In September the group reported a 58 per cent increase in annual profit for the 12 months ended August 1. Online sales represented 12.8 per cent of all sales in that period.

While the outlook for the current financial year remained uncertain, the company remained focused on inventory levels and other factors within its control, Goddard said.


"Australia and New Zealand continue to be increasingly challenging retail markets.

"Consumers on both sides of the Tasman face ever-increasing pressures and challenges on their discretionary spend, and businesses in both countries are experiencing legislative change as well as challenging exchange rates and cost increase pressures."

A Hallenstein store on Auckland's Queen St. Photo / Sarah Ivey
A Hallenstein store on Auckland's Queen St.

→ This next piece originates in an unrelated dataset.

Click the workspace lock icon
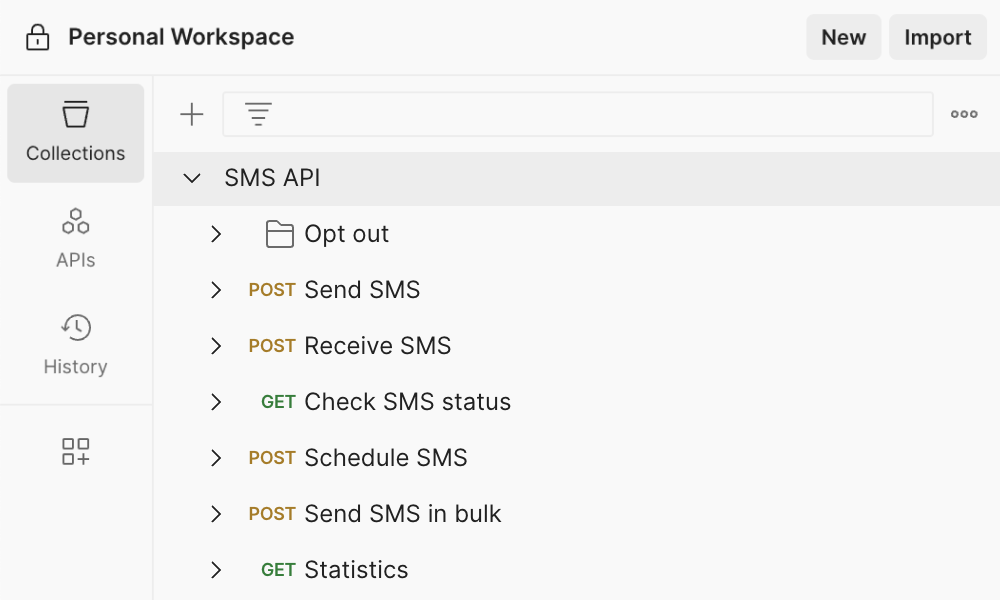 (37, 38)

Photo / Sarah Ivey

The company managed to widen gross margins to 68.4 per cent in the 2018 financial year from 58.9 per cent in 2017, despite a 12 per cent increase in employee costs to $51.6 million.

Store expansion plans

Designs from clothing chain Glassons' Australian concept store will be rolled out to New Zealand stores in the first-half of next year, Goddard said.

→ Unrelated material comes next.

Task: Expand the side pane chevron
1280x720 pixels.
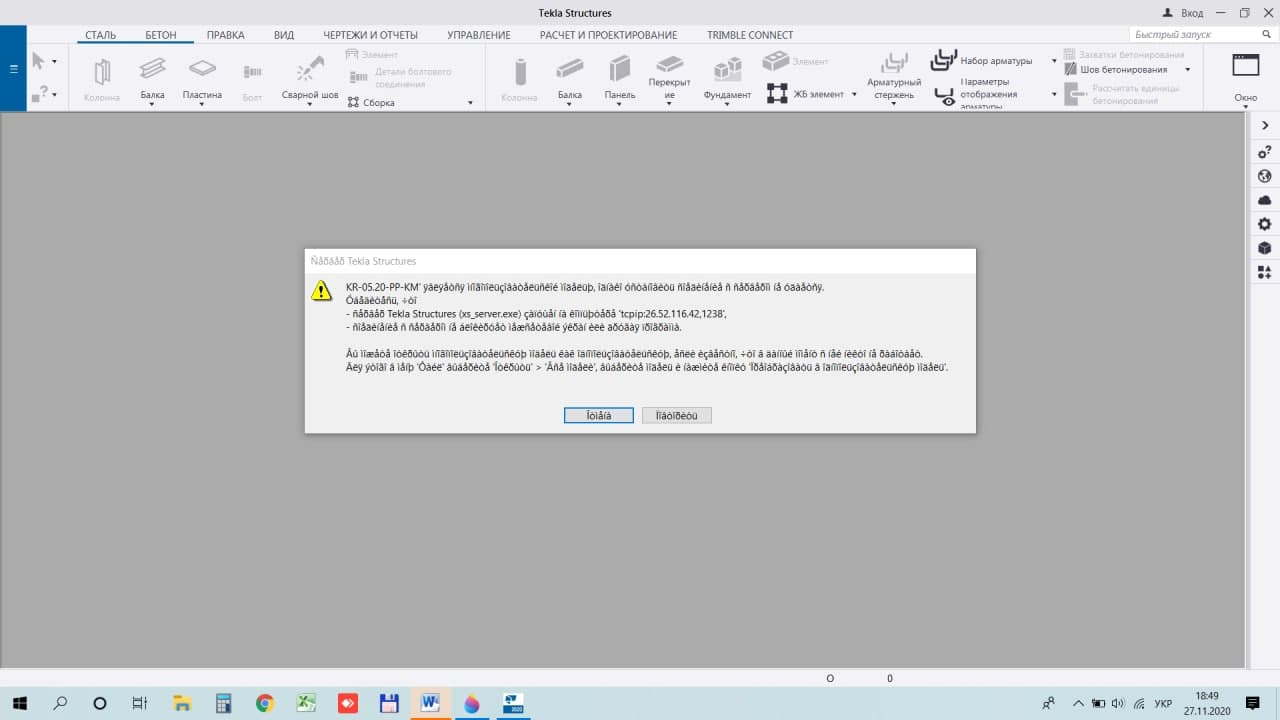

The fashion retailer will change its Bayfair and Palmerston North stores and refurbish its Newmarket and Te Rapa locations.

Hallenstein Brothers will open a new store in Frankton, Queenstown and another Bayfair. The Botany Downs store will be refurbished.

"As strong as our new concept stores are, we are not standing still," he said.

"We are constantly looking for ways to improve, innovate and evolve our stores, ensuring we deliver the most exciting and engaging experience for our customer."

The group will issue a trading update after the crucial summer sales period.

- additional reporting BusinessDesk.